Please state the spin problem that you would like to fix.
Thanks.
BJC
The problem is the unintentional spin. It is OK and perhaps even desirable to be able to spin the airplane. The problem is that some aircraft have a tendency to enter a spin from what could be a stable stall.
In short, some aircraft are prone to spin and some are not. The goal here is to create a design that is not prone to spinning without detracting from performance and without creating weight, cost and manufacturing or maintenance issues.
To begin with I think we need to have a common understanding of what constitutes a spin resistant airplane.
I will propose the following statements to see what agreement or disagreement follows.
1. The Ercoupe is not a spin resistant design. It is stall resistant and therefore does not have a spin problem. The stall resistant design is a performance limitation that is a limitation for (some or many, pick one) pilots.
2. "The Sportsman retains aileron control through the flaps-retracted stall throughout the power range." This does not make the Sportsman a spin resistant airplane. If the Sportsman is held in a full stall, a wing will drop and without corrective pilot action of aileron and/or rudder the aircraft will spin or spiral dive depending on the CG and amount of elevator control. In short it takes pilot action to prevent a spin at a high angle of attack.

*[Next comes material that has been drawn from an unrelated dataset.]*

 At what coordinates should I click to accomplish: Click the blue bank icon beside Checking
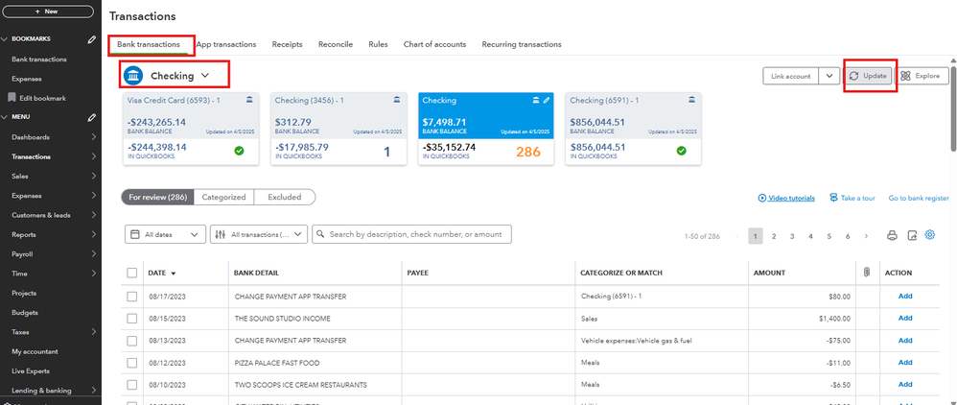(133, 76)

3. It is possible to build a spin resistant aircraft. I can give examples from typical kids kites to ultralights to airliners. I just now built a spin stable paper plane in less than 5 minutes. The Air Bus A330 operated as AF flight 447 made a full stalled descent from several miles high into the South Atlantic ocean without spinning. A TWA B-727 made a deep stall descent from about 20,000 feet with iced pitot tubes. and the Air Bus 320 crashed at the French airshow without spinning. The Cascade Ultralights "Kasper Wing" can make a deep stall descent without spinning. The SGS 2-33 must be forced to spin. What about the Concord crash, Does it look like a spin entry in the final second?
I am sure there are many other examples of spin resistant design as well as spin prone designs. I suspect the Lear jet is a good example of a spin prone design but do not have personal experience to support that statement. I solicit comments on other designs from personal experience. I am particularly interested in comments about the Sonex as it was the Sonex Acro N123SX crash that killed Jeremy Monnett, CEO of Sonex that started the recent interest in this subject. Many aircraft will be average or typical when rated for spin resistance. It would be nice to have some sort of grading scale to cover the range.
4. Before we get into the ideas and merit of design we need to determine the usefulness of the study. There appears to be a large segment of the pilot population that that see no benefit to a spin resistant airplane. Some even see an apparent benefit to a spin prone design. I solicit your opinions.
Note aft CG and generous up elevator above and forward CG and neutral elevator below.
Incidentally, these happen too be flying wings for ease of construction with low cost (scrap) material.
The stalled plane makes a slow stable glide with a 2 or 3 to one glide ratio. The normal configured plane glides with a much faster 5 to one or greater glide angle. We can do better than many existing aircraft designs.